----- Excerpted passage -----

The statistical investigation process is a process that begins with the need to solve a real-world problem and aims to reflect the way statisticians work. The data cycle gives us a nice structure to follow:
Recall that bivariate data is data which is represented by two variables. This data is typically numerical and can be organized with a scatterplot.
We need to identify the variables we want to study in our data cycle. Identifying the independent variable and dependent variable is important for formulating our questions and for accurate data analysis.
While bivariate data often involves two numerical variables, we can also explore relationships where one variable (or even both) is categorical. For example, we might compare numerical data across different groups.
Categorical variables can be added to a scatterplot using color or different symbols.
Once we know what variables we will be exploring, we need to formulate a question that requires the collection of data that can be analyzed using a data display.
When formulating questions, consider where the data will come from (the data source). We can consider:
What population do we want to make a conclusion about?
How can we find relevant data? Is it easy to acquire secondary data that already exists?
Who will be using the conclusions from the analysis?
Once the question has been formulated, we need to determine how to collect or acquire the necessary data. Here are some ways to collect data:
Research using secondary sources to find existing data.
Surveys can be done by asking each member of the representative sample two questions or giving them a questionnaire. Answers can be more open ended than a poll.
Observations can be made by watching members of the sample and noting particular characteristics.
Scientific experiments can be done by carefully selecting a sample and controlling as many other variables as possible, then changing the independent variable to see how the dependent variable responds.
There are many formulas and ways to estimate or predict someone's adult height such as doubling their height at age 2 or using a combination of their biological parents' heights. With a partner or in a small group, use the data cycle to explore relationships involving adult height.
Brainstorm potential statistical questions.
What would the variables be for each question? Are they all numerical or are some categorical?

----- Recorded information -----

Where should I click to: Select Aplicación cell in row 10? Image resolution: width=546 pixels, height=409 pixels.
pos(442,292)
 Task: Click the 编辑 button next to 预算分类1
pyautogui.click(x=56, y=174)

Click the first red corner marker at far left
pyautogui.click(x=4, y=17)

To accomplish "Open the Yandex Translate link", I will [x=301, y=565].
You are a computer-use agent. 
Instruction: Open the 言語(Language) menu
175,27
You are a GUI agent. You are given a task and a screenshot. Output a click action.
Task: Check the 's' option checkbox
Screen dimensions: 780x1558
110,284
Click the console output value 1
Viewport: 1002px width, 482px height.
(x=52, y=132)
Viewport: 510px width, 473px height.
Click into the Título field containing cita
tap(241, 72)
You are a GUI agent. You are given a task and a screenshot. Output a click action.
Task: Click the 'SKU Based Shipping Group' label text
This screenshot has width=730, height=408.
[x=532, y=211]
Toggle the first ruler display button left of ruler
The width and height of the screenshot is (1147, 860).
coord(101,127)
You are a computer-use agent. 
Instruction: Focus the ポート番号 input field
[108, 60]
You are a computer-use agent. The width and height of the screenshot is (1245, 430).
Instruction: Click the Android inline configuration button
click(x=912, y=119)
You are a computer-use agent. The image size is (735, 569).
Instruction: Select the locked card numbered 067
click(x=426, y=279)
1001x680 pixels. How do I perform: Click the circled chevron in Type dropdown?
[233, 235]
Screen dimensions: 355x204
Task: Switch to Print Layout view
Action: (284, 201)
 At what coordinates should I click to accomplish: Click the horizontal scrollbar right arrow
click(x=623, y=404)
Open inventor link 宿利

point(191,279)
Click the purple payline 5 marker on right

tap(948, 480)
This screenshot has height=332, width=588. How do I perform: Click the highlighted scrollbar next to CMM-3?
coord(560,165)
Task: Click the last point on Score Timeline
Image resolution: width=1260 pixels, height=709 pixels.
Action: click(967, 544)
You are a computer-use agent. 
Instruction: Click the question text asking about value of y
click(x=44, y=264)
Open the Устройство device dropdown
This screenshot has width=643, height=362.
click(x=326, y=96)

-----

• What you will do
1 - Answer each question from the text on the data cycle:
(a) How can categorical variables be added to a scatterplot?
(b) How do survey answers compare with a poll?
(c) What two ways of estimating a person's adult height are mentioned?
2 - List every way of collecting data that the text on the data cycle gives.

• Answers for this exercise
1 -
(a) By using color or different symbols.
(b) Survey answers can be more open ended than a poll.
(c) Doubling their height at age 2, or using a combination of their biological parents' heights.

2 -
- Research using secondary sources to find existing data
- Surveys
- Observations
- Scientific experiments